— Dataset content —
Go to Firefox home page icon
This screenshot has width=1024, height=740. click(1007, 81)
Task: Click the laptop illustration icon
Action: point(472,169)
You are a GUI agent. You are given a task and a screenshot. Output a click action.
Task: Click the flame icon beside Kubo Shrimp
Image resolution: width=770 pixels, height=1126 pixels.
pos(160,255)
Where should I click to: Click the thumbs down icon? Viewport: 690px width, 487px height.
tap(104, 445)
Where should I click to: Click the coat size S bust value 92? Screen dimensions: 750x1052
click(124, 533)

* * *

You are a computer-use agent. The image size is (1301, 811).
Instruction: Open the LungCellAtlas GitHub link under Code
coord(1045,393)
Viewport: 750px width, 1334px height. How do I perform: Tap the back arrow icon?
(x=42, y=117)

--

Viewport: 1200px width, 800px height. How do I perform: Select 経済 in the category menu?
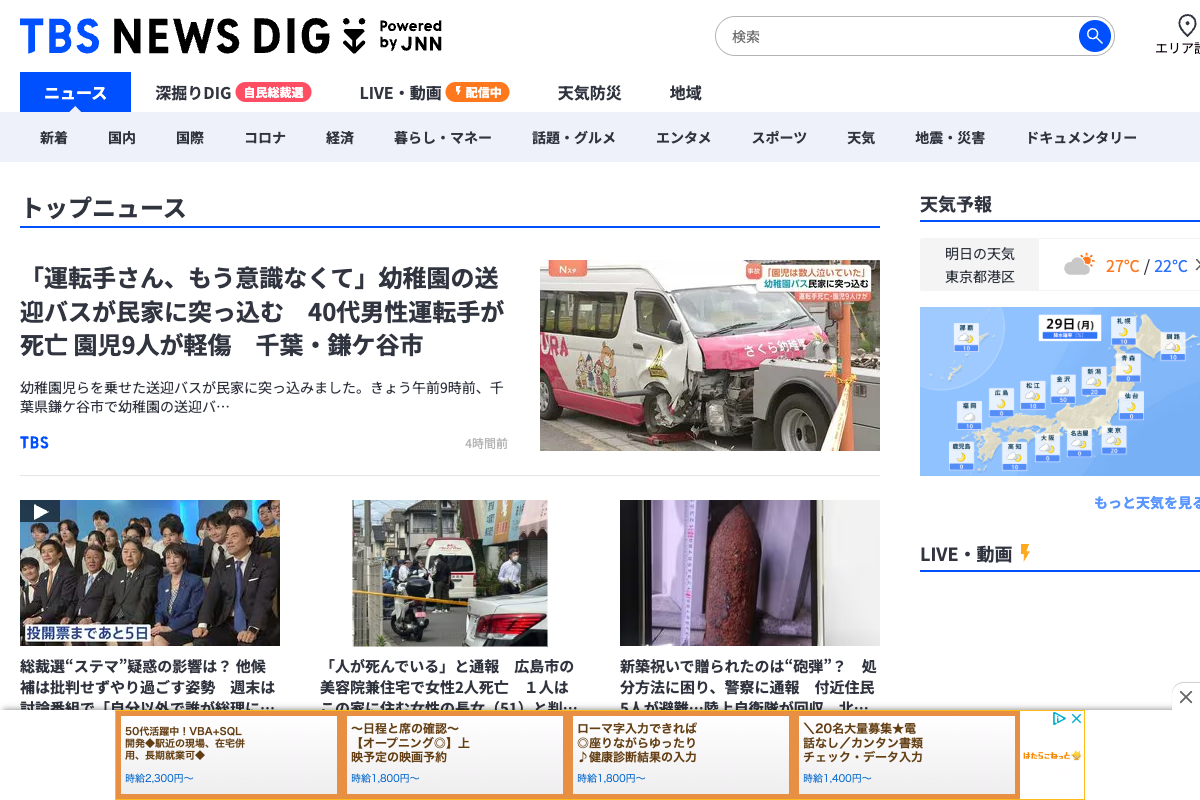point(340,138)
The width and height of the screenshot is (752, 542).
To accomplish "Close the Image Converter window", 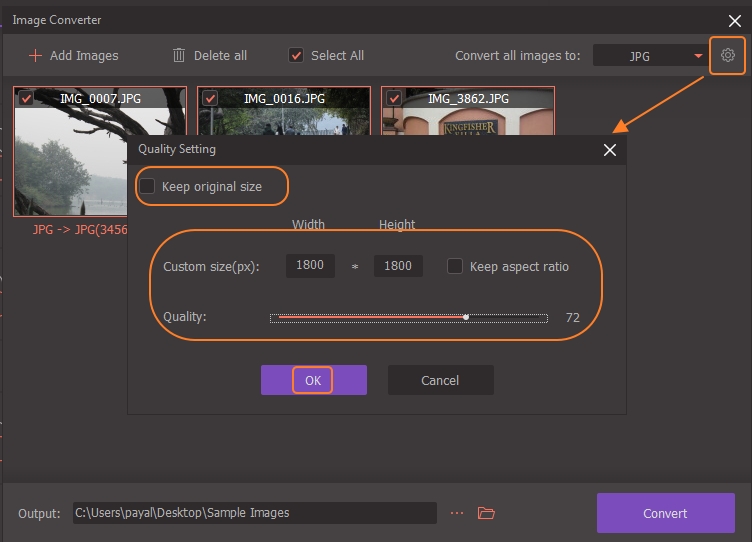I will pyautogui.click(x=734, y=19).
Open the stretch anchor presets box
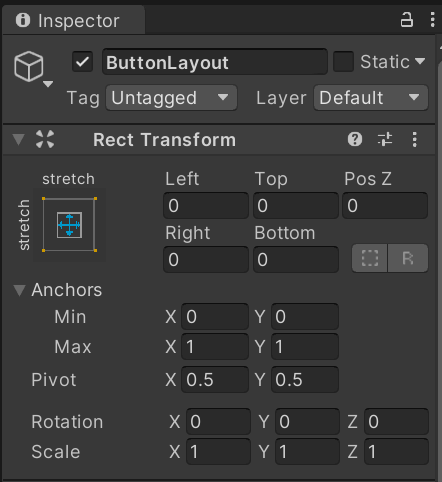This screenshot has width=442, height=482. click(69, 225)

— Assignment —
Whenever a line above includes the string "agent", copy it.

— Result below —
You are a GUI agent. You are given a task and a screenshot. Output a click action.
You are a computer-use agent. The image size is (1301, 811).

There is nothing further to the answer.